══ Dataset excerpts
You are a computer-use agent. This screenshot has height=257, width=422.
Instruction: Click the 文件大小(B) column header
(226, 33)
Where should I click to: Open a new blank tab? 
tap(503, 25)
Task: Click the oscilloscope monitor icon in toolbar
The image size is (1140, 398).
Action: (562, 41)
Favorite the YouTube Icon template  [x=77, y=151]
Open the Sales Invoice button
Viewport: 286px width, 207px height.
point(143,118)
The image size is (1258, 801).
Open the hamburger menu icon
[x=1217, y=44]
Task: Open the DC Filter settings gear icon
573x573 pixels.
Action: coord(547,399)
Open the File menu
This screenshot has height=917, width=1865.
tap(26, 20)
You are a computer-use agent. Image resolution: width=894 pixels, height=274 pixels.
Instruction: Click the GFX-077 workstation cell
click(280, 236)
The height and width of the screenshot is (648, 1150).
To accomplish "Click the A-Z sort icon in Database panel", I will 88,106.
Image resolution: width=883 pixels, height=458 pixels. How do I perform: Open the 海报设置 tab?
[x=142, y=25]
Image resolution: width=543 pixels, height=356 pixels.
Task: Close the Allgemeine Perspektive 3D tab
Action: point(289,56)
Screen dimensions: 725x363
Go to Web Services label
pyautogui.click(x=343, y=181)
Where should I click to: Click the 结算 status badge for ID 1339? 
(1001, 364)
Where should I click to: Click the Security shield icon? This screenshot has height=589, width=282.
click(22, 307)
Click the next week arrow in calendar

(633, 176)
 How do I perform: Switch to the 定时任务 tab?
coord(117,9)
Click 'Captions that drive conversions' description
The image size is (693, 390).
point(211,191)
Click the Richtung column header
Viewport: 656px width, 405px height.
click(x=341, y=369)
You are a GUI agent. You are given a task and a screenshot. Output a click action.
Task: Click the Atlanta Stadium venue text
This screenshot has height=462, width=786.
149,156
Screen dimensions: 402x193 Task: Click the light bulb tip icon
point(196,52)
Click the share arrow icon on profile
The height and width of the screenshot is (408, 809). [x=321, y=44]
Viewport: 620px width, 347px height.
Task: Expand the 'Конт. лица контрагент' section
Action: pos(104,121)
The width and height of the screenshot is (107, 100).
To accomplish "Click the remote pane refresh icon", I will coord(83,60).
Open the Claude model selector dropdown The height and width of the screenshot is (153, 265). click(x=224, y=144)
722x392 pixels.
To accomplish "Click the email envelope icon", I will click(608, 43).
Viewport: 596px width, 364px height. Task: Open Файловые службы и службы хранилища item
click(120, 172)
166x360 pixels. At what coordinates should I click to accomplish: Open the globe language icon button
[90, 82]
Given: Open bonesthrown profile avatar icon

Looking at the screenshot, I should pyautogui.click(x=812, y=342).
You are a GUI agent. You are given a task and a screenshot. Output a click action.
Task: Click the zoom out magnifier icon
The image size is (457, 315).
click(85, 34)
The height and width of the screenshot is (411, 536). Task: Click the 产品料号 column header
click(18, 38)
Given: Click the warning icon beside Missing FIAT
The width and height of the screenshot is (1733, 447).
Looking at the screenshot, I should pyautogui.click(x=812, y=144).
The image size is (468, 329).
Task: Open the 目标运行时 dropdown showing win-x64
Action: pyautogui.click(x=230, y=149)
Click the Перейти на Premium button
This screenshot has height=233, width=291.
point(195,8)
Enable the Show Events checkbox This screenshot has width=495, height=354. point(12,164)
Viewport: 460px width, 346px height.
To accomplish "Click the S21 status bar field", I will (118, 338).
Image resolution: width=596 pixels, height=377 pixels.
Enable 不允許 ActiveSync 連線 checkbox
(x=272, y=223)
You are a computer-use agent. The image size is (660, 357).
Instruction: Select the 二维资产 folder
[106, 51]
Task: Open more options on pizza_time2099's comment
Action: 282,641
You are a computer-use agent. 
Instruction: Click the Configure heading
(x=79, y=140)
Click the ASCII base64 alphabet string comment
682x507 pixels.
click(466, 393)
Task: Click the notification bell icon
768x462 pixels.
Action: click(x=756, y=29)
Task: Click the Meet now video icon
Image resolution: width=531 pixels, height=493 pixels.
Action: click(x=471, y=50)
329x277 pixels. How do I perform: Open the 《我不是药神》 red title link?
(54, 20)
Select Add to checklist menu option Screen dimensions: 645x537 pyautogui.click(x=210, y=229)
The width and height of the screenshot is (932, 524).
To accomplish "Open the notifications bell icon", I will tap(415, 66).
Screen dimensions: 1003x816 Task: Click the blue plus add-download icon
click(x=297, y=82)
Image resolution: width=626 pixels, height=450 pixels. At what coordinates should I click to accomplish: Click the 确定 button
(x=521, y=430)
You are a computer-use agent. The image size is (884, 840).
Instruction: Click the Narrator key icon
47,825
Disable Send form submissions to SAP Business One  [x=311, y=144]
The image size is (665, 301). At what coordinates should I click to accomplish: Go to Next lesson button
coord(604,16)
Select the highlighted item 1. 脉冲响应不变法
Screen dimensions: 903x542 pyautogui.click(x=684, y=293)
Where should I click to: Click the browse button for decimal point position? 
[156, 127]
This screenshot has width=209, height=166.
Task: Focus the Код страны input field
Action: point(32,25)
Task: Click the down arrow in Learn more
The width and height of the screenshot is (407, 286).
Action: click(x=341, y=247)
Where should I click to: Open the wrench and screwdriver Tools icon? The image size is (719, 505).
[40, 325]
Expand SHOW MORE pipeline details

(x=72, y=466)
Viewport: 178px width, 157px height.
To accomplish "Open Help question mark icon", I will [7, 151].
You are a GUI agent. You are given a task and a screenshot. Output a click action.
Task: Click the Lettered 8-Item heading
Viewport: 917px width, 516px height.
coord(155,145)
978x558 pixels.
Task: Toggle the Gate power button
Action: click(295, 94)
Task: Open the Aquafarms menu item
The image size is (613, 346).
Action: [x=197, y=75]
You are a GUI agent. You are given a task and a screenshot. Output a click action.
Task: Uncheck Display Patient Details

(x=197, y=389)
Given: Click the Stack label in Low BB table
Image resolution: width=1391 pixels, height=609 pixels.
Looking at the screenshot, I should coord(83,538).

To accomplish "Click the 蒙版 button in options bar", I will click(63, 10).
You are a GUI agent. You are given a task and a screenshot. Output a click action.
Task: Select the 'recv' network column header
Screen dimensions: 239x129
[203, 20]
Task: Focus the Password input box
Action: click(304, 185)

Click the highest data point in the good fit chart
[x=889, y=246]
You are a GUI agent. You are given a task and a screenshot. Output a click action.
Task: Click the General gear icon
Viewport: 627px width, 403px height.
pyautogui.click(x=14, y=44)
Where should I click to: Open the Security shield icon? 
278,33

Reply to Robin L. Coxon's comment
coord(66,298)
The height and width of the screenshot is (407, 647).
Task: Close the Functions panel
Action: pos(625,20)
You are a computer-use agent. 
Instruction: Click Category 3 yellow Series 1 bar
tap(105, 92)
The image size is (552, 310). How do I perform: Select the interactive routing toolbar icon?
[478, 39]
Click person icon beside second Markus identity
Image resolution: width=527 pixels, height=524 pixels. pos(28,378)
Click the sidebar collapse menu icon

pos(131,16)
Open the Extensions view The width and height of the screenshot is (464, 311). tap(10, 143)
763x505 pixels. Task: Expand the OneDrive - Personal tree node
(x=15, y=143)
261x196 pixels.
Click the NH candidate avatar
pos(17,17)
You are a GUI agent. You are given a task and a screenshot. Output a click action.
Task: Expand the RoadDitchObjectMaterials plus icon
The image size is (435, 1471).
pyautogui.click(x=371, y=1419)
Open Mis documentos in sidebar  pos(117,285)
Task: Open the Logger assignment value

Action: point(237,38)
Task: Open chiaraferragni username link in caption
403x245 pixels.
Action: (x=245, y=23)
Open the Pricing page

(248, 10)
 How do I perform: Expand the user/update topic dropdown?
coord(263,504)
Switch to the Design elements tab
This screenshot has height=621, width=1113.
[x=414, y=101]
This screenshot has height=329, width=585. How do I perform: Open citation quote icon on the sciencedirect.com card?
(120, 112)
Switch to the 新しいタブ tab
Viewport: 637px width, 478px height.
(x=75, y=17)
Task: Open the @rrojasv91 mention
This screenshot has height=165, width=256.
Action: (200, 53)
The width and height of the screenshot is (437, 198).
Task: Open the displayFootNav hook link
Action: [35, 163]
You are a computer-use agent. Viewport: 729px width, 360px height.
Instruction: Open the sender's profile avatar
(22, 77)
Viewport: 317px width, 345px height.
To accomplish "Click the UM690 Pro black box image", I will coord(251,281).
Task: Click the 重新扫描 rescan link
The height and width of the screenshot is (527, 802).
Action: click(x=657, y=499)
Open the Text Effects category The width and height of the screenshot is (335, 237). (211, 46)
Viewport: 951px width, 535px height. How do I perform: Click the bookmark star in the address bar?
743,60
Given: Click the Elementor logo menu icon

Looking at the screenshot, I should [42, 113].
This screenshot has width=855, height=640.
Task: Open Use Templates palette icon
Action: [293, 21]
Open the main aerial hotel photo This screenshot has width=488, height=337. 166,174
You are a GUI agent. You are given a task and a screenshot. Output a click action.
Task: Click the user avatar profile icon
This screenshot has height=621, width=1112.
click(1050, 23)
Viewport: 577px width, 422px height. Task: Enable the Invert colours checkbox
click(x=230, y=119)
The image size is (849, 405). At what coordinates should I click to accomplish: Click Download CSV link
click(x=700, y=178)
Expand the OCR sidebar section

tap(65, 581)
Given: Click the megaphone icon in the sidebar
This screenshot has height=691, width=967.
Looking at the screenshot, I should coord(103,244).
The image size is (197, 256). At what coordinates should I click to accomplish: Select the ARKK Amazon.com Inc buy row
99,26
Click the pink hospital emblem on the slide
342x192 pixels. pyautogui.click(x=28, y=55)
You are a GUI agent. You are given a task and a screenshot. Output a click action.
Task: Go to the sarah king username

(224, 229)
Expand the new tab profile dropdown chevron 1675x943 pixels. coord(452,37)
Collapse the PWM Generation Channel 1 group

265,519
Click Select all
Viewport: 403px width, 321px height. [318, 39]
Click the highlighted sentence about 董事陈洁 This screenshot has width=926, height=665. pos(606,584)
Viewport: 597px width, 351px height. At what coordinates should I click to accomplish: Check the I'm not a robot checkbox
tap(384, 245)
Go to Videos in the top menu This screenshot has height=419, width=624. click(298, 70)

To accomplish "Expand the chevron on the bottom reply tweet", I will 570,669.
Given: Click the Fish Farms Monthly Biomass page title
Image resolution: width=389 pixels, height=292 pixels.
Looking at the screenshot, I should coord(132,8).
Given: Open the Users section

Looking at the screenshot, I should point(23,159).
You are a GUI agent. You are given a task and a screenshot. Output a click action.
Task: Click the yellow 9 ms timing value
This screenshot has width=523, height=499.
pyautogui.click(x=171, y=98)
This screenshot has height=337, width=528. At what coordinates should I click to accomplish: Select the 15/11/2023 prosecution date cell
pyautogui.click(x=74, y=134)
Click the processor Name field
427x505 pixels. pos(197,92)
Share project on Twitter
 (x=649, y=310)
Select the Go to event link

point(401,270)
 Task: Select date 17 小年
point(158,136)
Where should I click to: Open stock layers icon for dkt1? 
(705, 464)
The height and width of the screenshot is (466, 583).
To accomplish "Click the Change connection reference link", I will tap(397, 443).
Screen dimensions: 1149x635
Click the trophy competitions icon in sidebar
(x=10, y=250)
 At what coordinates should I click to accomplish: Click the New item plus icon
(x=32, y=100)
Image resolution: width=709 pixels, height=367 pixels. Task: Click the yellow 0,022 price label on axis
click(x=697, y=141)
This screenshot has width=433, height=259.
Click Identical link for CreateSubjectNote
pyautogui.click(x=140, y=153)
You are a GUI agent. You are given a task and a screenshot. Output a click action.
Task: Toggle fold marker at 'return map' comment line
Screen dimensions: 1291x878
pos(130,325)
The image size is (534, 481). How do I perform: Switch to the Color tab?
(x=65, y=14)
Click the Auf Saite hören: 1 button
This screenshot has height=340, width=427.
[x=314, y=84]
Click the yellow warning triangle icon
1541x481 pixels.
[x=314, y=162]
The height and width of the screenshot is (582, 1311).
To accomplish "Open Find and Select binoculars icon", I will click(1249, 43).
════
Exercise: The required output is the stretch of entries above from the line containing "How do I perform: Expand" through the line containing "You are a computer-use agent. Viewport: 729px", reproduced exactly.

Task result:
 How do I perform: Expand the user/update topic dropdown?
coord(263,504)
Switch to the Design elements tab
This screenshot has height=621, width=1113.
[x=414, y=101]
This screenshot has height=329, width=585. How do I perform: Open citation quote icon on the sciencedirect.com card?
(120, 112)
Switch to the 新しいタブ tab
Viewport: 637px width, 478px height.
(x=75, y=17)
Task: Open the @rrojasv91 mention
This screenshot has height=165, width=256.
Action: (200, 53)
The width and height of the screenshot is (437, 198).
Task: Open the displayFootNav hook link
Action: [35, 163]
You are a computer-use agent. Viewport: 729px width, 360px height.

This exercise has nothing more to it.